WHAT YOU NEED TO DO: Determine how many lines in the listing that follows include "Expand". Answer only with that number.

TASK MATERIAL:
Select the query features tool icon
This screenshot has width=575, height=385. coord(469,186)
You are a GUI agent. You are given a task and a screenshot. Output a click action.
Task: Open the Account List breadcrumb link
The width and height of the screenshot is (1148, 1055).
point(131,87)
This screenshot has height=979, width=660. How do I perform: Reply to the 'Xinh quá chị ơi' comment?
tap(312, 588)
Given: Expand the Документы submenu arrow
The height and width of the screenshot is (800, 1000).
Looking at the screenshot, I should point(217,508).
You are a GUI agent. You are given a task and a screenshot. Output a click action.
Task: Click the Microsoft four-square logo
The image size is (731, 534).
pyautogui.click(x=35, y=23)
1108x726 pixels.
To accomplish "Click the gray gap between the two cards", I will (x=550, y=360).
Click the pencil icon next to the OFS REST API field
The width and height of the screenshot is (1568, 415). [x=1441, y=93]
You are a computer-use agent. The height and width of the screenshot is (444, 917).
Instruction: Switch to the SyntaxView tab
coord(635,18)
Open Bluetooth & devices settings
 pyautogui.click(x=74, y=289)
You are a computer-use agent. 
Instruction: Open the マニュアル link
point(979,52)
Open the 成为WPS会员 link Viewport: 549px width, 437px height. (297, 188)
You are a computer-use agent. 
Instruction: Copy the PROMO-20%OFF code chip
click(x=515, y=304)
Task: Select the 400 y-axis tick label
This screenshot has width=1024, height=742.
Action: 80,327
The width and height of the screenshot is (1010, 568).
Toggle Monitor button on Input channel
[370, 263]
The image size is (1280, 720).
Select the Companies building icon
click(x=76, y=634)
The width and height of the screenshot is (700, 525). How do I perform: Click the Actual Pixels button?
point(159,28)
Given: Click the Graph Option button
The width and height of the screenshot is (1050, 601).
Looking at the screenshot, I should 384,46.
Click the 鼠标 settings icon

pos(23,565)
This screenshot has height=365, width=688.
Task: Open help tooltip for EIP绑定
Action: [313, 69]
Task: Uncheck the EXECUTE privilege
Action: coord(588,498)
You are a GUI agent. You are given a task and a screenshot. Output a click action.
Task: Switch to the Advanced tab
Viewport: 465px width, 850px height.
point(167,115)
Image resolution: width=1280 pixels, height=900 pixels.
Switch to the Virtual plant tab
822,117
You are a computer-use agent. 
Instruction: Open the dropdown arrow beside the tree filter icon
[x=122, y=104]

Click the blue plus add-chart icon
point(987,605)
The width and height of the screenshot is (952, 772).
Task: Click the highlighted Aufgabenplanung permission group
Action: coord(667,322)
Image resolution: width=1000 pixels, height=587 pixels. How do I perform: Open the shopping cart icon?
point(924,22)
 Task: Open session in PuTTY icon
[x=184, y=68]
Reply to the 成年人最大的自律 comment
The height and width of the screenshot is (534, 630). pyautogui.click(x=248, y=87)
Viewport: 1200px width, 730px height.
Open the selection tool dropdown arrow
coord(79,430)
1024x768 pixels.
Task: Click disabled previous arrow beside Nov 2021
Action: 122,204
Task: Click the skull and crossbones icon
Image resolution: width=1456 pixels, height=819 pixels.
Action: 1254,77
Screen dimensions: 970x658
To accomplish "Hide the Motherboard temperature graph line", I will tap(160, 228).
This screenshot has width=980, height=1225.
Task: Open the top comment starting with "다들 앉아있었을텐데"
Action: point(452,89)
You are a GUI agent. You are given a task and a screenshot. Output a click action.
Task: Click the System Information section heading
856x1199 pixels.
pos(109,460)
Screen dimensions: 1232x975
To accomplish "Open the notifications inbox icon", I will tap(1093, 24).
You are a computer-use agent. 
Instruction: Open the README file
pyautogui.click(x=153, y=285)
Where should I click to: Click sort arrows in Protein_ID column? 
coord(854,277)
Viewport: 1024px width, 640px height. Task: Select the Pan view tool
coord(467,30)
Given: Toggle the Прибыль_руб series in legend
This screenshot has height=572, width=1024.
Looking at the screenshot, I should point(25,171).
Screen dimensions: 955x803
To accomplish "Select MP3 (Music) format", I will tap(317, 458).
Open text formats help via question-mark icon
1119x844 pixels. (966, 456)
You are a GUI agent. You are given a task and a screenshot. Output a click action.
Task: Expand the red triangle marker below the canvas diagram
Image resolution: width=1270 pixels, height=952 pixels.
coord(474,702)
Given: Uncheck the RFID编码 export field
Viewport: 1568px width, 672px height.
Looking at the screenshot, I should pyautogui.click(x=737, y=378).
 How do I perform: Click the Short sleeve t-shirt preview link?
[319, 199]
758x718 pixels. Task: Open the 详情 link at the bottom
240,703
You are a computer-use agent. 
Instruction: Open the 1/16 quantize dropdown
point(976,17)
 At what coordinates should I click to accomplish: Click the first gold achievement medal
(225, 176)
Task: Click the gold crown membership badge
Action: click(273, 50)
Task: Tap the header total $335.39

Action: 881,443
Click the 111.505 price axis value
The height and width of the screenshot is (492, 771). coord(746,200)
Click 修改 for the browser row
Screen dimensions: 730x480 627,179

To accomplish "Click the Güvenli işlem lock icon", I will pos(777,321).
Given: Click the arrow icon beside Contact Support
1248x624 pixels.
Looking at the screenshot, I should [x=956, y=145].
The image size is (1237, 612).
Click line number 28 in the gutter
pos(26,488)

REPLY TO THE EXERCISE: 2